Dua Wali Satu Anak
aduuuuh... udah pada kelaparan ya nungguin sarapan? hiksss... maafkan aku ya... 😂😂😂
hehehhe...
btw. part ini ga terlalu panjang sih, tapi lumayanlah dari pada kelaparan... 🤣🤣🤣
===========================================================================
Ilona, sekretaris Abraham yang sudah memasuki usia paruh bayanya tampak menunggu dengan tenang di ruang kerja Abraham. Pria itu kembali melihat ponselnya. Dahinya berkerut dan lalu mengembuskan napas panjang.
"Pak," kata Ilona kemudian, "saya bisa menangani rapat ini."
Abraham tergugu. "Ti-Tidak, Bu. Saya akan datang."
Ilona tersenyum dengan lembut. "Bukannya Bapak ingin ke sekolah Claressa?" tanyanya.
Abraham tak menjawab.
Rapat Bapak bisa diwakilkan sekretaris, tapi apa masa kecil Nona bisa diwakilkan oleh orang lain?
Ucapan itu terngiang di benaknya dan ia mengangkat wajah. Menatap wajah Ilona dan mendapati tatapan pengertian darinya.
"Sampaikan salam saya untuk Claressa."
*
Abraham memarkirkan mobilnya dengan terburu-buru, terutama ketika menyadari bahwa area sekolah telah sepi dikarenakan para undangan sudah memasuki aula sekolah.
"Selamat pagi, Pak. Saya Bu Sekar. Ada yang bisa dibantu?"
Seorang guru menyapa Abraham dan pria itu berkata.
"Saya Abraham Rhodes, orang tua Claressa Rhodes."
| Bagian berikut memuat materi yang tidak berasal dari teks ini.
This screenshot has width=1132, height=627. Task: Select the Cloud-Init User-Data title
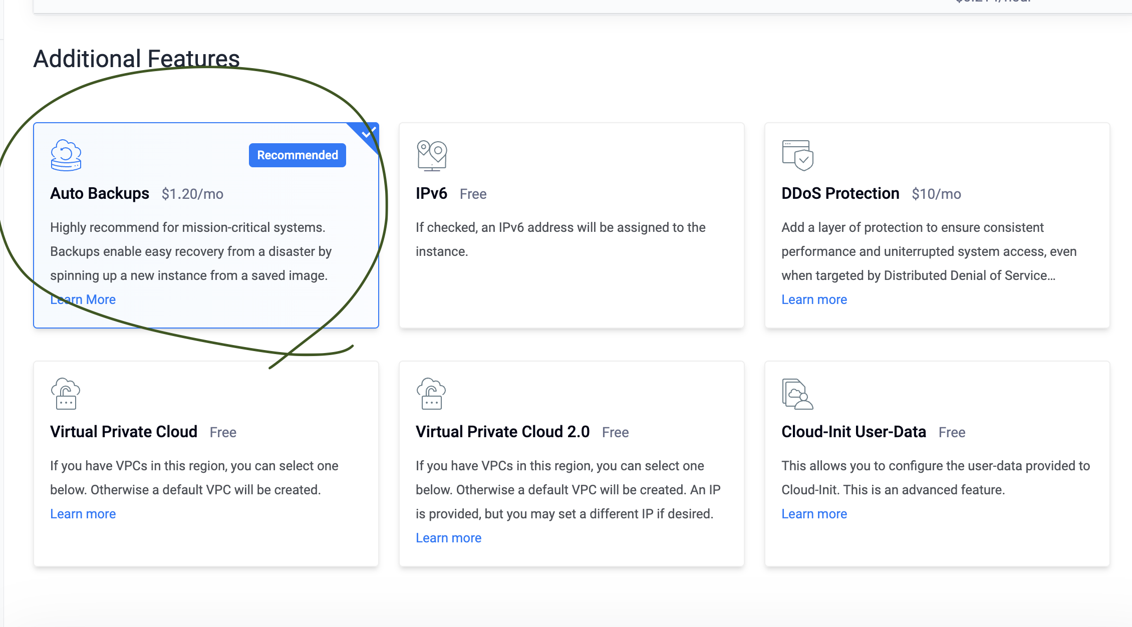click(854, 432)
Ibu guru tersebut melihat buku di tangannya. "Sepertinya wali Claressa tadi sudah datang."
Abraham mengerutkan dahi. "Saya ayahnya," kata Abraham seraya mengeluarkan dompet dan memberikan KTP pada guru tersebut.
Bu Sekar melihat KTP tersebut dan menyadari nama belakang mereka yang sama.
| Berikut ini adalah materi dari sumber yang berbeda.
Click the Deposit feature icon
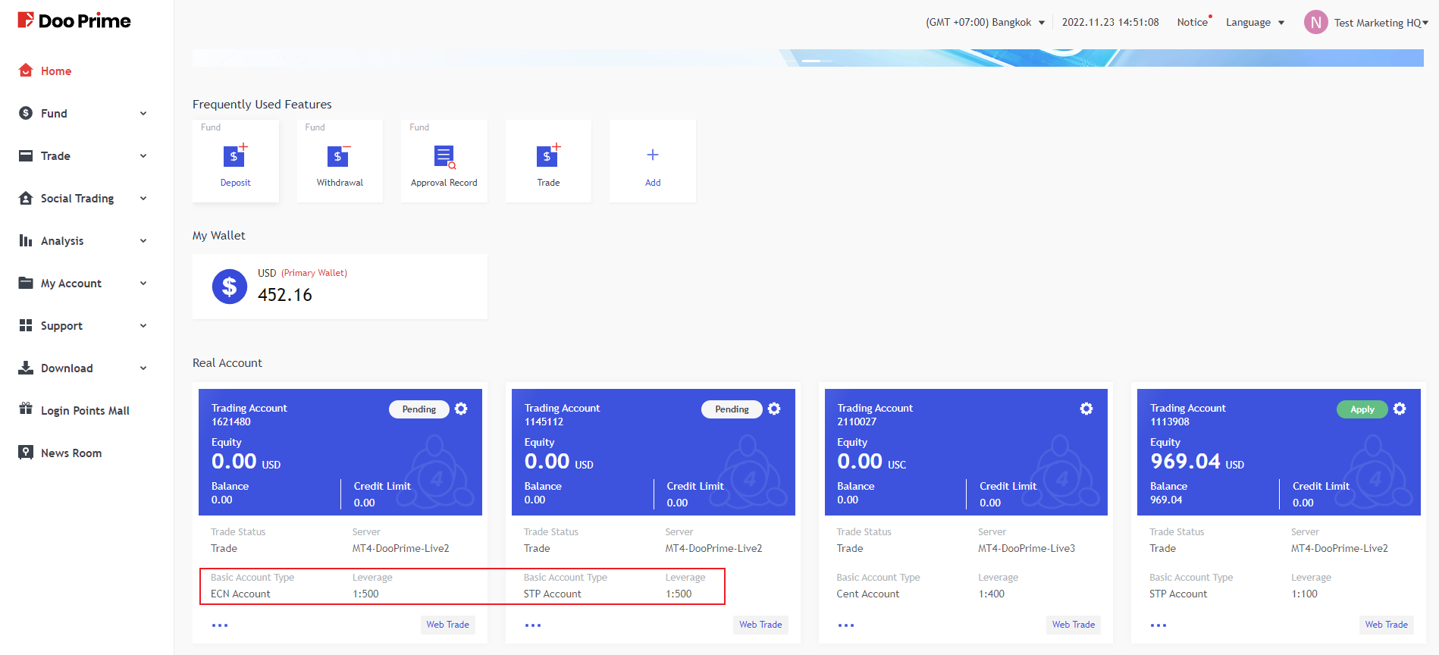The height and width of the screenshot is (655, 1439). [x=235, y=157]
"Siapa yang datang sebagai wali Claressa?" tanyanya kemudian.
Bu Sekar membaca di buku tamu dan menjawab. "Elena, Pak. Elena Anindya." Bu Sekar menatap Abraham. "Bapak kenal?"
Abraham mengangguk. "Saya kenal. Mungkin dia pikir saya tidak akan datang," katanya. "Jadi, apa saya boleh masuk?"
"Silakan. Tapi, KTP Bapak saya pegang dulu ya. Untuk jaga-jaga, nanti bisa diambil lagi kalau acara selesai."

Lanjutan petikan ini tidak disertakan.